Não falamos sobre esta questão porque é uma questão interna do país. Angola está envolvida na situação de estabilidade na RCA, mas não fomos chamados para trabalhar no processo do Chade. O Chade é membro da CEEAC e não da Conferencia Internacional da Região dos Grandes Lagos. Portanto, este é um assunto de uma região cuja presidência não está com Angola, esteve até há dias com Kinshasa, com a RDC, e que passou agora para o Gabão.
Poderá o antigo presidente da RCA François Bozizé deixar o Chade rumo a outro destino africano para o seu exílio? Fala-se em Brazzaville ou em Bissau?
A presença do ex-Presidente Bozizé no Chade é fruto de um trabalho realizado entre Angola, RCA e o Chade no tempo do Marechal Idriss Déby. Angola e o Chade jogaram um papel importante no convencimento quer do Presidente Bozizé, quer de uma boa parte dos grupos rebeldes a deporem as armas. Esse compromisso existe e, a nosso ver, vem sendo cumprido, com excepção de dois grupos que na altura esquivaram-se à negociação e ao diálogo, mas aqueles que por escrito assumiram o compromisso tendo o Presidente Bozizé à cabeça o fizeram e, a nosso ver, vem cumprindo com a parte que lhes compete.
O Chade também cumpriu com a parte que lhe competiu, com o compromisso que assumiram de receber no seu território o Presidente Bozizé. Angola também cumpriu com a parte que lhe compete, mas ele está em território chadiano que mudou de liderança e a actual liderança é livre de querer ou não querer manter Bozizé no seu território.
Quanto ao exílio fala-se em Brazzaville ou em Bissau. Tem alguma informação?
A única coisa que lhe posso dizer é que Angola cumpriu com a parte que lhe compete e daqui para a frente estamos a acompanhar.
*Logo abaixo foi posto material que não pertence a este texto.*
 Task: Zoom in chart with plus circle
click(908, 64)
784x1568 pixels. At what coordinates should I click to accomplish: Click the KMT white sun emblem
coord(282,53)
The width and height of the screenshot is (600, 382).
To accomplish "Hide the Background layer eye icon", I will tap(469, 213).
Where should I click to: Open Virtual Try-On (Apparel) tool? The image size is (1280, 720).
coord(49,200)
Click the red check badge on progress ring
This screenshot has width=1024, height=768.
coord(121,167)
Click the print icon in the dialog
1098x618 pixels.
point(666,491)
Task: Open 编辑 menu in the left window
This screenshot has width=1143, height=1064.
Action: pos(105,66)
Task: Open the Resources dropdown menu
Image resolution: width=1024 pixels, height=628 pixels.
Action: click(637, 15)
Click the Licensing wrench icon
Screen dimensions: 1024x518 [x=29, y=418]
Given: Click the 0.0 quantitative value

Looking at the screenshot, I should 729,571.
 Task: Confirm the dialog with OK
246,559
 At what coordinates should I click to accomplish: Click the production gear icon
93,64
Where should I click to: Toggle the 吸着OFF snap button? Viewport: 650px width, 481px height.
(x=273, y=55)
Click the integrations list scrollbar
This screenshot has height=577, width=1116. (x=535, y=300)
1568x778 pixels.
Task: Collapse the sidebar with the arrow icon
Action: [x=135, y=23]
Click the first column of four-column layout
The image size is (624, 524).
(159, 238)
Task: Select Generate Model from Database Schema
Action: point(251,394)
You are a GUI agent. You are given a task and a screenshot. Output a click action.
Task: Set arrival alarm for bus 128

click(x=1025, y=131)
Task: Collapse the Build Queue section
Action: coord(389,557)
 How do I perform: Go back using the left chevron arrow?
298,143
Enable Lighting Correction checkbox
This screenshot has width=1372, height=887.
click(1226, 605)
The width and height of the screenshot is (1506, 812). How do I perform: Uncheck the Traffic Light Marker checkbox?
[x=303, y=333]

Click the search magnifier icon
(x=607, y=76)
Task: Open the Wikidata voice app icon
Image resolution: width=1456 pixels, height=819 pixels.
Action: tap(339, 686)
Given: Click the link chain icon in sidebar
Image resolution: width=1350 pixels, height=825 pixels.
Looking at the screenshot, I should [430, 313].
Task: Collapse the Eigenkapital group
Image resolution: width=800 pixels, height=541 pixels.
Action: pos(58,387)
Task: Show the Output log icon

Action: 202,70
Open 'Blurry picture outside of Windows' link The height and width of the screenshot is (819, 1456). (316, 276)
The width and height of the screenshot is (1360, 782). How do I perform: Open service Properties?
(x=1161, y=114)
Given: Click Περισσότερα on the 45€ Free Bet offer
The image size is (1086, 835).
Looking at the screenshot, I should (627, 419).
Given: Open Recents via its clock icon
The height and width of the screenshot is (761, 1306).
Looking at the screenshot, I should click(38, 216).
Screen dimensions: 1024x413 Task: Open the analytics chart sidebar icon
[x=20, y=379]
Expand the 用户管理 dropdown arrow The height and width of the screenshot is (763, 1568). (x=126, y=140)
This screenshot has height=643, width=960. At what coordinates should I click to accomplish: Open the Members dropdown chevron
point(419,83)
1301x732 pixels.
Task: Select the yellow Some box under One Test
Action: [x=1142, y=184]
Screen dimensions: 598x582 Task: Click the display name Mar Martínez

Qual a sua percepção quanto à presença de tropas paramilitares Wagner na RCA?
Este é um assunto que nós temos evitado tratar nos nossos encontros com o Presidente Touadéra por considerarmos que é um acordo bilateral que ele fez com esta força. Tudo o que possa acontecer de bom ou de mau fruto deste trato é da responsabilidade do país. O país terá as suas razões do porquê dessa contratação e de resto não nos metemos em todos os assuntos internos da República Centro Africana.